_INFORMATION GIVEN_
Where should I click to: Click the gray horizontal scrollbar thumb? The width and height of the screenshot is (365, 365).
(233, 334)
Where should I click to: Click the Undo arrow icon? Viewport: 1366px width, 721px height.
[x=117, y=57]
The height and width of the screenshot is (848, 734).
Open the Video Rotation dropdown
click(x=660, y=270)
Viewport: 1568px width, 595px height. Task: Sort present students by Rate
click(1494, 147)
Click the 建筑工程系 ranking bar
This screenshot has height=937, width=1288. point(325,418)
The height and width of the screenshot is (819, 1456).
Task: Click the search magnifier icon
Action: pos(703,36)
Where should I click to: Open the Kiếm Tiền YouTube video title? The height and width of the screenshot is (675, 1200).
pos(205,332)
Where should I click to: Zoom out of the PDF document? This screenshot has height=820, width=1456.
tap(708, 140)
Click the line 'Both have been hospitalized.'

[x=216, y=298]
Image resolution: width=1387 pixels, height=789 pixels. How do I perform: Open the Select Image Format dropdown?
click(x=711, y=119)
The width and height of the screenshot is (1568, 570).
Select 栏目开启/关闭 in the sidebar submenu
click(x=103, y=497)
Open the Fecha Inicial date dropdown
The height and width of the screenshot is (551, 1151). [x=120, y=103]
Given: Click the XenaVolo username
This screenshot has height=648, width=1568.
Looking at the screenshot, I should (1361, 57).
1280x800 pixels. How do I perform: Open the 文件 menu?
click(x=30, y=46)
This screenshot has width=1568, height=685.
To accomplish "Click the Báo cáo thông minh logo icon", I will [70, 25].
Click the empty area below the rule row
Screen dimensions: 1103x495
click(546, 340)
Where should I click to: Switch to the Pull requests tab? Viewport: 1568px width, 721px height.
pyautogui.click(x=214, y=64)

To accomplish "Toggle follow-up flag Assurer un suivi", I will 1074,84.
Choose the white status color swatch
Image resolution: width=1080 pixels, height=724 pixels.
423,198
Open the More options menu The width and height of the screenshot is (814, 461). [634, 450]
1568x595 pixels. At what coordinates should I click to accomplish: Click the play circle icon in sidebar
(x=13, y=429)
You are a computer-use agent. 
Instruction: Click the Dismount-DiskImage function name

_EXERCISE AIM_
Could you please retype the lines from the start of the data through the line with "The width and height of the screenshot is (1568, 570).", both included, and nothing else?

_RESULT OF THE EXERCISE_
Where should I click to: Click the gray horizontal scrollbar thumb? The width and height of the screenshot is (365, 365).
(233, 334)
Where should I click to: Click the Undo arrow icon? Viewport: 1366px width, 721px height.
[x=117, y=57]
The height and width of the screenshot is (848, 734).
Open the Video Rotation dropdown
click(x=660, y=270)
Viewport: 1568px width, 595px height. Task: Sort present students by Rate
click(1494, 147)
Click the 建筑工程系 ranking bar
This screenshot has height=937, width=1288. point(325,418)
The height and width of the screenshot is (819, 1456).
Task: Click the search magnifier icon
Action: pos(703,36)
Where should I click to: Open the Kiếm Tiền YouTube video title? The height and width of the screenshot is (675, 1200).
pos(205,332)
Where should I click to: Zoom out of the PDF document? This screenshot has height=820, width=1456.
tap(708, 140)
Click the line 'Both have been hospitalized.'

[x=216, y=298]
Image resolution: width=1387 pixels, height=789 pixels. How do I perform: Open the Select Image Format dropdown?
click(x=711, y=119)
The width and height of the screenshot is (1568, 570).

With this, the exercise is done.